Becoming What You Were Made To Be
Dear Sutton and Savannah
I really don’t know what you were made to be, but I am in awe of what you have become. The notion of there being one best divine plan for your life just doesn’t make sense. Each decision we make, and every response we may have to any given circumstance, presents multiple pathways for our future. We are participants in mapping the outcome of our life. The poet of Psalm 148 invites all the characters of the outward cosmos and all the characters of the inner life to sing their own unique song of praise; everything in its own way, and every one in their own voice. I hope and pray you never stop singing your unique song in your unique way.
-Dad
Inside Out Lectionary Letters
Year A - First Sunday After Christmas
Readings for December 28, 2025
Isaiah 63:7-9 / Psalm 148 / Hebrews 2:10-18 / Matthew 2:13-23
Summary of Psalm 148
This psalm is part of the closing collection of psalms that includes Psalms 146-150. Some believe that it was written as part of the Jewish return to the promised land following the exile in Babylon. The psalmist invites every part of creation to praise the Creator.
Scripture as Mirror of the Soul
We often consider the Psalms as instructional.
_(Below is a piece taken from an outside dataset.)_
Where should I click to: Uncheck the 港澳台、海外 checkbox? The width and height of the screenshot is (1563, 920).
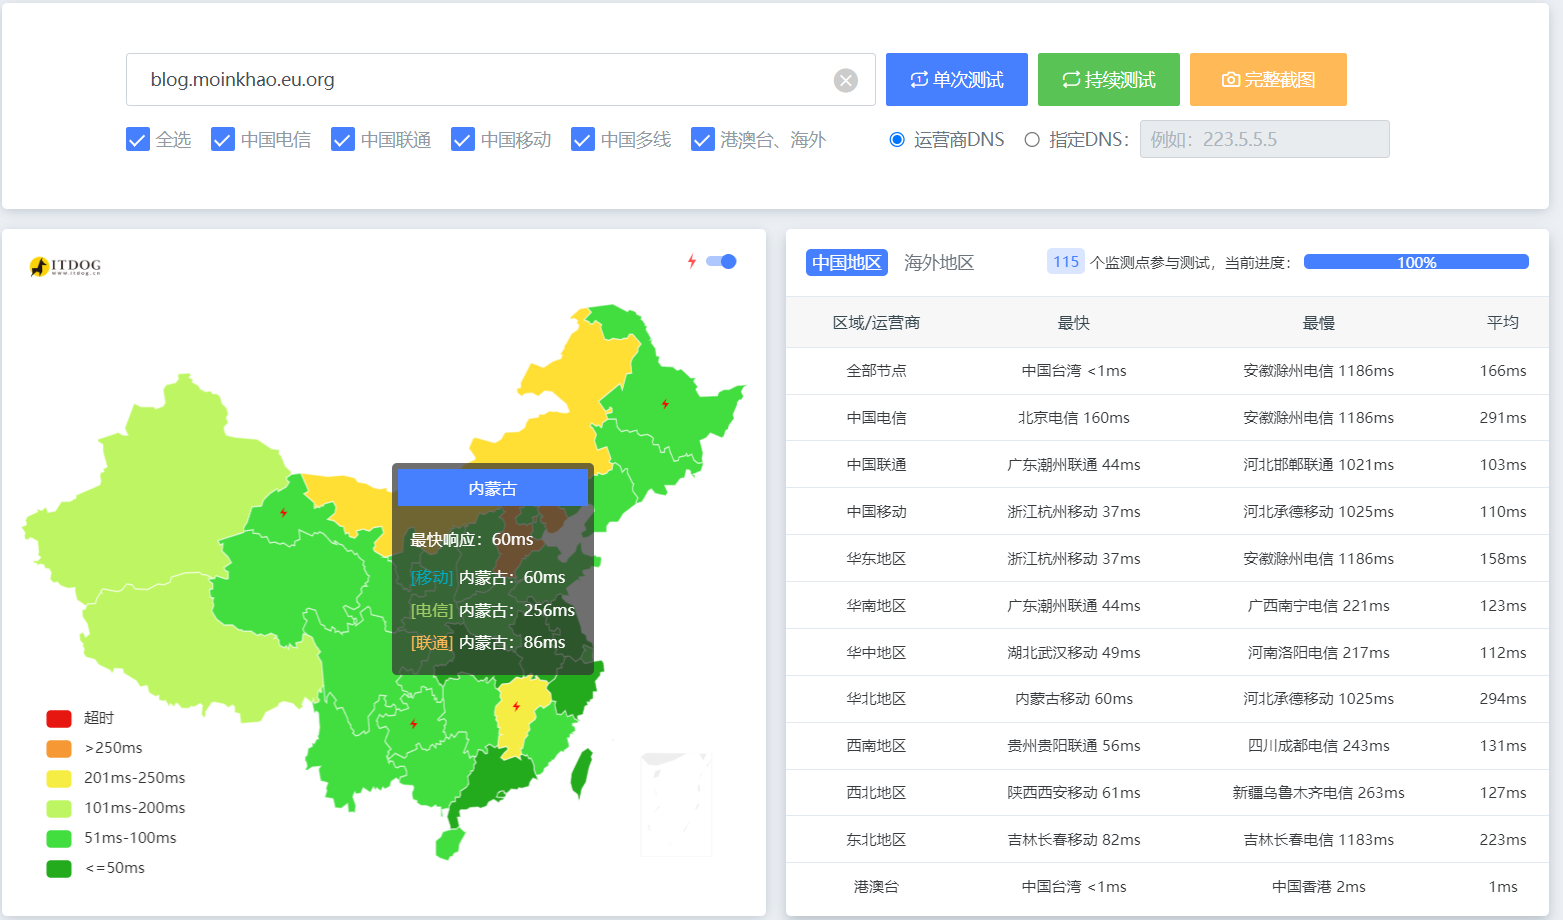click(702, 139)
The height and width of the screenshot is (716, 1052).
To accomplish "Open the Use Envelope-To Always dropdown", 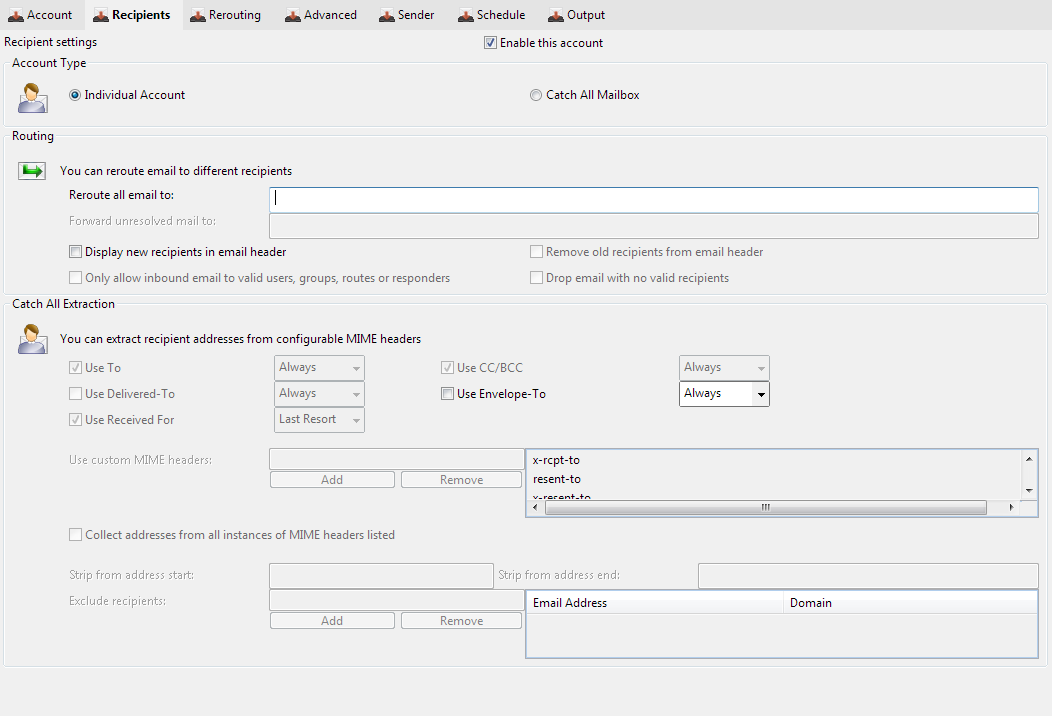I will (761, 394).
They teach us about life, its struggles and its joys, its hardships and its celebrations. They teach us how to pray, how to praise, and how to lament. They invite us to both think and feel. What do they teach us about the poet? How might the poetry reflect the inward journey of the poet, and then what might that lead us to consider in our own inner journey?
The poet takes inanimate objects and invites them to be animated (e.g. sun, moon, stars, heavens, waters, mountains). Maybe the divine is infused into all of creation, and maybe we just don’t have ears to hear the way they sing the song of creativity and life. What are the inner parts represented by these symbols?
What about the shadow parts of our life; the parts tucked away in the unconscious; the sea monsters, the deeps, fire and hail, snow and frost, and stormy wind? Redemption includes all the parts of ourself. And redemption is not a denial, squelching or ignoring of their voice, but rather a balanced integration of the unique song they sing, and gifts they have to offer.
What about the parts within; that animal-like instinctual side, the foundational mountain-like parts, the creative side that takes flight like a bird, the life-giving trees within that bear fruit and give birth to new life, the masculine voice, the feminine voice, the innocent voice of the child, the invincible voice of the youth, the seasoned voice of the middle-aged and the wise voice of the old? They all exist within.
It doesn’t seem that we were ever intended to be one singular voice, but rather a collection of voices or instruments, playing unique notes of melody and harmony, that collectively form a single song of praise. How boring it would be if everyone and everything played the same note. So why should we expect all of the parts within us to play the same note? We are our own orchestra learning to play a beautiful symphony.